There was a "Lion King" thing -- they had VR Goggles (and headphones) and you sat down and saw about 90 seconds from "Circle of Life" which they'd recorded in 360 degree VR from the Broadway production.  The line for that looked to be less than 20 minutes, and I figured we should do it largely because WE HADN'T REALLY DONE SHIT and I was getting pretty annoyed.  At amusement parks, I think of the "line to ride" ratio -- how much fun do you get for how much time in line.  At this con, all we'd bloody DONE was wait in line, and I was wanting some fun, even if it was just 90 seconds of VR of a show I've seen live quite a few times.  We waited.  We VR'd.  We got little "Lion King" pins.  I felt a measure of victory, but the con still owed us a great deal more fun if they were going to be worth the wait of getting in.

BTW, here is my huuuuuge souvenir Lion King pin (next to a quarter for scale).



I demanded a photo.  Terry and I would, at the very least, have to get a good picture for my 50 for 50 collection.  There were lots of photo opps around the con -- props ("Lola" from "Agents of SHIELD") and promotional-type things (a Lego BB-8) -- but Terry and I eventually settled on this one.



I found its very existence kind of hilarious.  I mean, it isn't like it's THE ACTUAL BOAT from "Moana."  But we lined up for our photo op on the full-scale outrigger created to look exactly like the one from an animated movie because that's how we roll.

Somewhere in our adventures we had to stop walking entirely for the parade.  NOT the next parade of audience from the holding pen to the main hall, but an ACTUAL PARADE down the middle of the convention hall.  With balloons.  And dancers.  And guests standing about three-people deep on each side, all holding their cell phone in the air to catch a glimpse of what they couldn't see.  They had (allegedly) left a path BEHIND the parade-viewers for guests to squeeze past and just move through the convention hall, but someone about three people in front of us was using a wheelchair and unable to fit into the, oh, 12 or so inches we had to sidle through to get to the clearing on the other side.  So we weren't going anywhere, and while our single-file line of people stopped progressing, we stood there NOT watching the parade.  Dude in front of me got genuinely excited when the "grand marshal" came by, but as it was an actor I'd never heard of from a show I don't watch, I didn't feel bad that my only view of him was through someone's cell phone screen in the air.

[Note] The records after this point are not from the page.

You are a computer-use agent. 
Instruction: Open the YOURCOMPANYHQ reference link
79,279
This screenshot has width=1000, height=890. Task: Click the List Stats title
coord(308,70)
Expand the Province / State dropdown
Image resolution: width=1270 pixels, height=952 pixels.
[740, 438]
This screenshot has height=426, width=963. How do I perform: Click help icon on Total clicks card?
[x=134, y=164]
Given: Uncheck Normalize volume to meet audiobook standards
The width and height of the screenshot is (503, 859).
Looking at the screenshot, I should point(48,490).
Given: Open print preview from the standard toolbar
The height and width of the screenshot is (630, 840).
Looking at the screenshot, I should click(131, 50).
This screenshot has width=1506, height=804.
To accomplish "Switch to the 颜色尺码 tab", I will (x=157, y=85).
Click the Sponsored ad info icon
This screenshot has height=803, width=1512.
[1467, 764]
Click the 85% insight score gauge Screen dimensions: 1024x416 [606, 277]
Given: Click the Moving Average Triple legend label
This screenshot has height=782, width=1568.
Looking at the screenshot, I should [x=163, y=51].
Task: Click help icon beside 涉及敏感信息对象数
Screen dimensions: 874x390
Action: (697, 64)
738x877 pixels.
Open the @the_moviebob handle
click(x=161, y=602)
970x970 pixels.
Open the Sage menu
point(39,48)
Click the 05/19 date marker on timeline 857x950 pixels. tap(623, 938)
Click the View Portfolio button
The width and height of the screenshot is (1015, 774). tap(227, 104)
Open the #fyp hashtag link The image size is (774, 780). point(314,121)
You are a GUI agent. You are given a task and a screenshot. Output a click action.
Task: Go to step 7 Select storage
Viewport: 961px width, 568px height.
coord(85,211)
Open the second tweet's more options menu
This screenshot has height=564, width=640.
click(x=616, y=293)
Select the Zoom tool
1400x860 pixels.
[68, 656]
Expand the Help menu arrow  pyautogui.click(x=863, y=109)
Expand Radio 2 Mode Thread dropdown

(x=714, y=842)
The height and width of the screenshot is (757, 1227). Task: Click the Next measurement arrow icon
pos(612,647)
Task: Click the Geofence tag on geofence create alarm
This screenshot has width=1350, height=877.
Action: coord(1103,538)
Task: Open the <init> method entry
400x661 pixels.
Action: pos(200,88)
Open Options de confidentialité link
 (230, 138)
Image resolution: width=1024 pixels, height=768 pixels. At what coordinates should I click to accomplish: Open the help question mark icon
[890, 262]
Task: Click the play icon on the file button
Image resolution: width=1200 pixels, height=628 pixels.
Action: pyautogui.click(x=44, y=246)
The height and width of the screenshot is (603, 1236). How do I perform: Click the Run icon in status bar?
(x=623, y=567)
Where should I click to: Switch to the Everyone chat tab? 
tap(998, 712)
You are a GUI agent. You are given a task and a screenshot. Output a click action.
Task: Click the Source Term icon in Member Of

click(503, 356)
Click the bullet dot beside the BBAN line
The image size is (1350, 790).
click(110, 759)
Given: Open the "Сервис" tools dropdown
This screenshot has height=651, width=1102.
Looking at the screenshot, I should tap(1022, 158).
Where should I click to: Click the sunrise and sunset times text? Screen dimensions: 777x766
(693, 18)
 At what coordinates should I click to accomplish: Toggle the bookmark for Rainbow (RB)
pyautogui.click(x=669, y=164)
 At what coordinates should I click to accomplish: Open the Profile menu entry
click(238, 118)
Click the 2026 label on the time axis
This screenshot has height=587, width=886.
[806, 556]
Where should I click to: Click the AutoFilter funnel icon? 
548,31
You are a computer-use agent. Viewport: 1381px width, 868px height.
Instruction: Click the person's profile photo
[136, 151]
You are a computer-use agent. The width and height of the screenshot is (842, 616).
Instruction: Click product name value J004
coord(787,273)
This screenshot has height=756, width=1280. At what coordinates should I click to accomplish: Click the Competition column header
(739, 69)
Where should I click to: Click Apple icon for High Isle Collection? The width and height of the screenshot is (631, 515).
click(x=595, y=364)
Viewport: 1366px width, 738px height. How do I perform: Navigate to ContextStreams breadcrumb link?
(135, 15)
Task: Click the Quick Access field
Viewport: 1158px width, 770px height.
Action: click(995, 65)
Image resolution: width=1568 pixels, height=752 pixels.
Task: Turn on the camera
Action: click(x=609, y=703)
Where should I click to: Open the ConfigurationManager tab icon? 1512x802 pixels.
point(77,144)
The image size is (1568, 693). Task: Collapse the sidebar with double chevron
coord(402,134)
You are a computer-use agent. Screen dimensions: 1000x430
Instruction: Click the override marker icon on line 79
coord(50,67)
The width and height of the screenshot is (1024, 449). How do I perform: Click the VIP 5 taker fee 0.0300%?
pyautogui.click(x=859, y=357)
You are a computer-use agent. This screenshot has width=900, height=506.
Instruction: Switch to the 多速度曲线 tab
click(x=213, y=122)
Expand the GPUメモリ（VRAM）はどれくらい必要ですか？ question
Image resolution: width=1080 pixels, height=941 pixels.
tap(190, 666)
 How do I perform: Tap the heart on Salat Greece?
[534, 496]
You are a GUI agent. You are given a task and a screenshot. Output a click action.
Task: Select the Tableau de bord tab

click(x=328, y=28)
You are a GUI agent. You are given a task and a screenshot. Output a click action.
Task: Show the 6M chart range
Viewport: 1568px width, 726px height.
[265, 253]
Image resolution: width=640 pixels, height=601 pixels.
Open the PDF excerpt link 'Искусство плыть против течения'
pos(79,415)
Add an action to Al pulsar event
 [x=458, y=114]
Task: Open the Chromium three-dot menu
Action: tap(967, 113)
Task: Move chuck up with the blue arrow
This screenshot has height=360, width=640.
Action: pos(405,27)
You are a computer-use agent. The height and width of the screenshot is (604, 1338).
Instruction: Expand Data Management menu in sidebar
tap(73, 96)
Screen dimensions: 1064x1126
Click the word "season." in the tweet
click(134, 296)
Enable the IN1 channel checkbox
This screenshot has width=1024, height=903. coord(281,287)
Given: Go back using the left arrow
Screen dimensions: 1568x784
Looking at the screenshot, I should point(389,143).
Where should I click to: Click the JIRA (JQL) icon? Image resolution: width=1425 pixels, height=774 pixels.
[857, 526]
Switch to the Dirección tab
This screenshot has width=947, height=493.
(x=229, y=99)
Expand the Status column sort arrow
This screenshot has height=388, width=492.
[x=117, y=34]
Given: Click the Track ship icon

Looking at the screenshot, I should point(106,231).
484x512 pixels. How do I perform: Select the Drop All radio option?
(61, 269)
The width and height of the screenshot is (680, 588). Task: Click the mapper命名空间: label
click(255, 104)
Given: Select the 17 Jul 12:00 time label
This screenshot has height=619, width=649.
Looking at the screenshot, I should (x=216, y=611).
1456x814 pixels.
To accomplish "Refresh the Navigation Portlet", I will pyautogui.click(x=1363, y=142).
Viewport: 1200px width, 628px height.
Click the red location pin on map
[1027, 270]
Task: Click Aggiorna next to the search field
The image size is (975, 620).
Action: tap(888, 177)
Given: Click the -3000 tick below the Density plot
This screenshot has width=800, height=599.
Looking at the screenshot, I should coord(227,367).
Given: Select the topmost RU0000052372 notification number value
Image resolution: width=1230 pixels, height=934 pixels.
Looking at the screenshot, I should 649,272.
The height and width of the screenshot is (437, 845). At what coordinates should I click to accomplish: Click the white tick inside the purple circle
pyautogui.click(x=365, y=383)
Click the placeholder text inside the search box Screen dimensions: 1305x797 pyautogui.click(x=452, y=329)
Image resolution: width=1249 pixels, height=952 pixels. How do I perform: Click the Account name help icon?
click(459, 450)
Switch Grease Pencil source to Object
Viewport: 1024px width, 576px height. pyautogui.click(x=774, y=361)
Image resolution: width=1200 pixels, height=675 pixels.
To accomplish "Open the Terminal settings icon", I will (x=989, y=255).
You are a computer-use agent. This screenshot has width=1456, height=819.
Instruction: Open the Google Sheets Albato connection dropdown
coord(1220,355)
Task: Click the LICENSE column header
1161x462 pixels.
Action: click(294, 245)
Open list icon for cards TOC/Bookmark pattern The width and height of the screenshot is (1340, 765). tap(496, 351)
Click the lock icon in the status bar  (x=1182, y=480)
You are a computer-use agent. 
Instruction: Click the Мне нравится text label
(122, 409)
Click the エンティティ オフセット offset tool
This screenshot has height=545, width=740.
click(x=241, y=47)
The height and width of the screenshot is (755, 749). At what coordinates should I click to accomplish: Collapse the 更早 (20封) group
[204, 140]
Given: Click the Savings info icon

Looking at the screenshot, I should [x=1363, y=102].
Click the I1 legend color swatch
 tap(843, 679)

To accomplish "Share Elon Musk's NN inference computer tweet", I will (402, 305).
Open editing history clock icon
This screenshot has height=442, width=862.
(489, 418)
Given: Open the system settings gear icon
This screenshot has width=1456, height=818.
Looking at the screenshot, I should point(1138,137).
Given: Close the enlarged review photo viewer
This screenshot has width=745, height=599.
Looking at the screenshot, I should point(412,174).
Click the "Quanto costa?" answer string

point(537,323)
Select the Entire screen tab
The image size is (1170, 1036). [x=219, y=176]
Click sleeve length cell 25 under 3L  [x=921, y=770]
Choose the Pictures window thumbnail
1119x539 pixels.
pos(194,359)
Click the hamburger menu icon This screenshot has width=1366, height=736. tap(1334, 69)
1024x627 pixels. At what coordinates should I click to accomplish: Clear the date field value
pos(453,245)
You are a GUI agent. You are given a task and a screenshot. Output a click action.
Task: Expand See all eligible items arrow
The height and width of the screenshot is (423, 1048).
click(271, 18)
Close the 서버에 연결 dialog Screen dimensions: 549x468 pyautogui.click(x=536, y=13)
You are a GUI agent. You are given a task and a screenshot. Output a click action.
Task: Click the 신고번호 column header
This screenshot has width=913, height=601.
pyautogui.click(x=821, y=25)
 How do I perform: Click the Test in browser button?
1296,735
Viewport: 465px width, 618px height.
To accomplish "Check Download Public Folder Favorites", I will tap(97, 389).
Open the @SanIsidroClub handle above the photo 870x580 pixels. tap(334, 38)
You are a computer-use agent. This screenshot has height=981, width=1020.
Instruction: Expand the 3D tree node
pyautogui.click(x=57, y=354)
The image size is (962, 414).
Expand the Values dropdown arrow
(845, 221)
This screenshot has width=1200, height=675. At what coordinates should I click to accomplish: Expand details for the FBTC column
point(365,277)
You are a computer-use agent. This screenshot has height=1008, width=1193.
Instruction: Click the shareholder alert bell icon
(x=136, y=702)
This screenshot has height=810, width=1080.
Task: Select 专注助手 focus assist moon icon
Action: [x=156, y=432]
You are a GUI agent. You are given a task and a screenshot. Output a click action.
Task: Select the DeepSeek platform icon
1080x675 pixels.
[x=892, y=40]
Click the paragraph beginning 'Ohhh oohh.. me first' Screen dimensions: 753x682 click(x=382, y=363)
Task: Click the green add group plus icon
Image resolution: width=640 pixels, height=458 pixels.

(Earlier, Terry had glimpsed Jon Favreau being whisked through the crowds -- probably shuttling between something Lion King-y and something Marvel-y.  I toyed with yelling, "Hey!  Happy!  Why were such a dick to Spider-Man?" but he was already gone, and it probably would have been wrong anyway.)

We went back into the questionably-licensed merchandise.  I bought a crocheted tissue box cover with the SHIELD and Hydra logos on it (for the Geeky Guest Room!) and nearly bought a (totally licensed) "Deadpool" handbag.  Terry and I looked at a bunch of pins someone was selling, and I amused myself by asking for a pin which they knew existed, but had never owned -- a Chip & Dale eating apples and honey for Rosh Hashanah.  (I owned one at one time, but may have lost it during the burglary.)

We left.  The fact that we were leaving early dawned on me-- well, it dawned on Terry when we first drove up and saw the line around the building.  But it dawned on me when we sat down for a rest/snack at a table and sat there for over an hour talking about books we'd read.  And as I sucked back my overpriced Italian Ice and chatted about authors who had disappointed us, I started to think, "we could probably have this conversation someplace else."

As we got home, I told Terry I'd had fun and thanked him for joining me on this adventure.  And, we heartily agreed, we're never going back.